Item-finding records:
** START **
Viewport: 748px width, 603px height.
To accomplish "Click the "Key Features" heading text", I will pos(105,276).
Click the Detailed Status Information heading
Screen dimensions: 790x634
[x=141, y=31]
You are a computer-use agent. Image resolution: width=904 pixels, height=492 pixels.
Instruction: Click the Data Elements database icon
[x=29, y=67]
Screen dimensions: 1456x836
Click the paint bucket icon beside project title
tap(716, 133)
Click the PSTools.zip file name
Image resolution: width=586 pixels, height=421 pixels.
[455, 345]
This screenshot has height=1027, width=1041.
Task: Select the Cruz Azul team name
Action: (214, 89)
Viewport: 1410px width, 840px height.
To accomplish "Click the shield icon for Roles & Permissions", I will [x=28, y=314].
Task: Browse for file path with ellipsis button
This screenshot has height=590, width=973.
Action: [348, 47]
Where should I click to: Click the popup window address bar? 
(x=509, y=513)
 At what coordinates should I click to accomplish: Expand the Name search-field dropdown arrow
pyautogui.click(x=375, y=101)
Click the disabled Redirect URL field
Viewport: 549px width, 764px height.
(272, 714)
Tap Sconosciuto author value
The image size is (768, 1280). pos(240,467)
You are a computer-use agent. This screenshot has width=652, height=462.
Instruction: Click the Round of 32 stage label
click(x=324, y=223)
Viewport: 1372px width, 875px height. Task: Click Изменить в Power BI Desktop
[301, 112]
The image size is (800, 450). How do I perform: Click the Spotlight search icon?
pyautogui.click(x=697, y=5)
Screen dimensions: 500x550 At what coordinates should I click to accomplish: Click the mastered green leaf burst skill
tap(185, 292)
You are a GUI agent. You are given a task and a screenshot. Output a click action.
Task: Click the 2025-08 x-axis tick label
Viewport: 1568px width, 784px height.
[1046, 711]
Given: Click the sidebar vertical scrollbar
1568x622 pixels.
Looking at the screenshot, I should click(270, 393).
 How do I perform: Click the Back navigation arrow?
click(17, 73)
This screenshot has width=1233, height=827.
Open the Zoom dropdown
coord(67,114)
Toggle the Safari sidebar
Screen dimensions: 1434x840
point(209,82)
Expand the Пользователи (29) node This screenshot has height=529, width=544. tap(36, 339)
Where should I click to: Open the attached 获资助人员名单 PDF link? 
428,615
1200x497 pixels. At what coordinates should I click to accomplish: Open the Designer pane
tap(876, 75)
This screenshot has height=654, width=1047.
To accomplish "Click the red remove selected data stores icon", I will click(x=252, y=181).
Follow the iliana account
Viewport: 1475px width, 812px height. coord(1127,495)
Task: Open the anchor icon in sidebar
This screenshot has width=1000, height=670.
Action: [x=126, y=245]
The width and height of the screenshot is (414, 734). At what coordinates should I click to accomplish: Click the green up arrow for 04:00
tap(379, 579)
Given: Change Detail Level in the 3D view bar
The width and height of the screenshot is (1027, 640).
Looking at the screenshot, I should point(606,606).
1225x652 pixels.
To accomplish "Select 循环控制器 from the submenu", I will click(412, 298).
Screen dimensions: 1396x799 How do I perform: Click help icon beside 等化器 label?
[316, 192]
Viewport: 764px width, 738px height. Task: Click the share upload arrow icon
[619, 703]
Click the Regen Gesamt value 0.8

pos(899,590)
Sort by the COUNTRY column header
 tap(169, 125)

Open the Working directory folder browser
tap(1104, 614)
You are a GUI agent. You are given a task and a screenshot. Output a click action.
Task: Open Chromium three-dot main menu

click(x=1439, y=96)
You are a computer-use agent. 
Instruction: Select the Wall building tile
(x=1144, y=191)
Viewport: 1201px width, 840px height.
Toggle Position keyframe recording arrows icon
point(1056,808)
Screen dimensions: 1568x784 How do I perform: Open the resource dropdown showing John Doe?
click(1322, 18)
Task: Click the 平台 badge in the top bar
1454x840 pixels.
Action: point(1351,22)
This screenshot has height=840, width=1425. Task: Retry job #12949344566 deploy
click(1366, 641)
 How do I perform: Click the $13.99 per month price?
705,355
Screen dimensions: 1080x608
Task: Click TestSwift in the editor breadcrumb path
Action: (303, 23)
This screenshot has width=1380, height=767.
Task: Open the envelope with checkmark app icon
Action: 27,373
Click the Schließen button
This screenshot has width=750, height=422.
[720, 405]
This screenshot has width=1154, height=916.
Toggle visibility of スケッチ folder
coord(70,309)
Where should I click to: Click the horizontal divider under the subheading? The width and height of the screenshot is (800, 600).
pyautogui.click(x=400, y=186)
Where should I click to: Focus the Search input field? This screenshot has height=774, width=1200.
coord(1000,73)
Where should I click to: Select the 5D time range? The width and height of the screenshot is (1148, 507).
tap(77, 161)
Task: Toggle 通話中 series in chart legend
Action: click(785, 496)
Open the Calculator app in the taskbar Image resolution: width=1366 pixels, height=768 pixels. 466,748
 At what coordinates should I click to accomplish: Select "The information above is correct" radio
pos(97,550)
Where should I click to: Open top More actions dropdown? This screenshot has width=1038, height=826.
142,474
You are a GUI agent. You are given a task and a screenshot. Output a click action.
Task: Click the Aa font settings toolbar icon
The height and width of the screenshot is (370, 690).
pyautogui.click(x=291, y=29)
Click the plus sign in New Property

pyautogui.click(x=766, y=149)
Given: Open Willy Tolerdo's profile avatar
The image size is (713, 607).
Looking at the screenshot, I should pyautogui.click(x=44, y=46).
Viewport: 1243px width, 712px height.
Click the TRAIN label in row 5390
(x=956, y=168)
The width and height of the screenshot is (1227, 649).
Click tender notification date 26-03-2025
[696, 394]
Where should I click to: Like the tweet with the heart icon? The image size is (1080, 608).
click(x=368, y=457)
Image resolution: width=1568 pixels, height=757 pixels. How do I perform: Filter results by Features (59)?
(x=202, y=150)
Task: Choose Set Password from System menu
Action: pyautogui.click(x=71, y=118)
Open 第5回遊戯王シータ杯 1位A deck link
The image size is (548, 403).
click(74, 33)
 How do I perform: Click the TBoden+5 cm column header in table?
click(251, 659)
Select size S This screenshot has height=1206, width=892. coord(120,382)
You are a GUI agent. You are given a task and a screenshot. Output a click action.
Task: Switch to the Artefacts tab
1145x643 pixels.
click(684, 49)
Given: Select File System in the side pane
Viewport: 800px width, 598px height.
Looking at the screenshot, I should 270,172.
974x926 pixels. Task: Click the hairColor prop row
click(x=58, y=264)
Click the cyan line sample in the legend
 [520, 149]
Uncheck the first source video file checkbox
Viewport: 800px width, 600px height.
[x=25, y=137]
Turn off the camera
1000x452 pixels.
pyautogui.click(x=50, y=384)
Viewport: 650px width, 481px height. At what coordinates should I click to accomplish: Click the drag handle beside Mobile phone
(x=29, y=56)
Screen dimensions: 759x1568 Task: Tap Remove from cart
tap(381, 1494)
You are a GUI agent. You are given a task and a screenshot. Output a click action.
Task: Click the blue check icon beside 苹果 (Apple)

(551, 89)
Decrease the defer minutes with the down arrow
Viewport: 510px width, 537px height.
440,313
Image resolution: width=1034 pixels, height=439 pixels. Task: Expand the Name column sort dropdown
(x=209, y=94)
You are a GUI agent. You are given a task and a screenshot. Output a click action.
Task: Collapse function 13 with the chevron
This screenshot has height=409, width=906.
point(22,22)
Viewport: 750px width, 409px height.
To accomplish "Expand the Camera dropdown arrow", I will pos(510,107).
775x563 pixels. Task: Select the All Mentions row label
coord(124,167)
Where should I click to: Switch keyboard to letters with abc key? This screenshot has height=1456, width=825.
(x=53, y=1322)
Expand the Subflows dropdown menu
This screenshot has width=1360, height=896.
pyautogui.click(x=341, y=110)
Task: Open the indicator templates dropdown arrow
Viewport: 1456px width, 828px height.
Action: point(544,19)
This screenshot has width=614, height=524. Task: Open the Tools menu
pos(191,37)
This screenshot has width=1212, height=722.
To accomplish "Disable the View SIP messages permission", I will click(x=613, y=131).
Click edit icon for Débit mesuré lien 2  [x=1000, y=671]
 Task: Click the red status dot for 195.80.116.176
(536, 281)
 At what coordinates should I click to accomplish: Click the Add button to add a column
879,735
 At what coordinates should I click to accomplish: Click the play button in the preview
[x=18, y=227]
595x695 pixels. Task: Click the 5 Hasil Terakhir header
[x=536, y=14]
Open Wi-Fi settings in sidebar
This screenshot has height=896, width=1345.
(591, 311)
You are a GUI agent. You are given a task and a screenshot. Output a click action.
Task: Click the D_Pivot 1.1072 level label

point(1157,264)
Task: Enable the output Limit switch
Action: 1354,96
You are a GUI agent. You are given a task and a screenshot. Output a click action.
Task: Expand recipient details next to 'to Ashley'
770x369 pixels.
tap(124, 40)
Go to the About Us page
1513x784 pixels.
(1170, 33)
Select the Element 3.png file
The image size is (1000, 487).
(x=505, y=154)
** END **
▶ _OBJECTIVE_: Quote the lines of the listing exactly, starting with the line that contains "Turn off the camera" and going on through the line that contains "coord(124,167)".

▶ _EXERCISE RESPONSE_:
Turn off the camera
1000x452 pixels.
pyautogui.click(x=50, y=384)
Viewport: 650px width, 481px height. At what coordinates should I click to accomplish: Click the drag handle beside Mobile phone
(x=29, y=56)
Screen dimensions: 759x1568 Task: Tap Remove from cart
tap(381, 1494)
You are a GUI agent. You are given a task and a screenshot. Output a click action.
Task: Click the blue check icon beside 苹果 (Apple)

(551, 89)
Decrease the defer minutes with the down arrow
Viewport: 510px width, 537px height.
440,313
Image resolution: width=1034 pixels, height=439 pixels. Task: Expand the Name column sort dropdown
(x=209, y=94)
You are a GUI agent. You are given a task and a screenshot. Output a click action.
Task: Collapse function 13 with the chevron
This screenshot has height=409, width=906.
point(22,22)
Viewport: 750px width, 409px height.
To accomplish "Expand the Camera dropdown arrow", I will pos(510,107).
775x563 pixels. Task: Select the All Mentions row label
coord(124,167)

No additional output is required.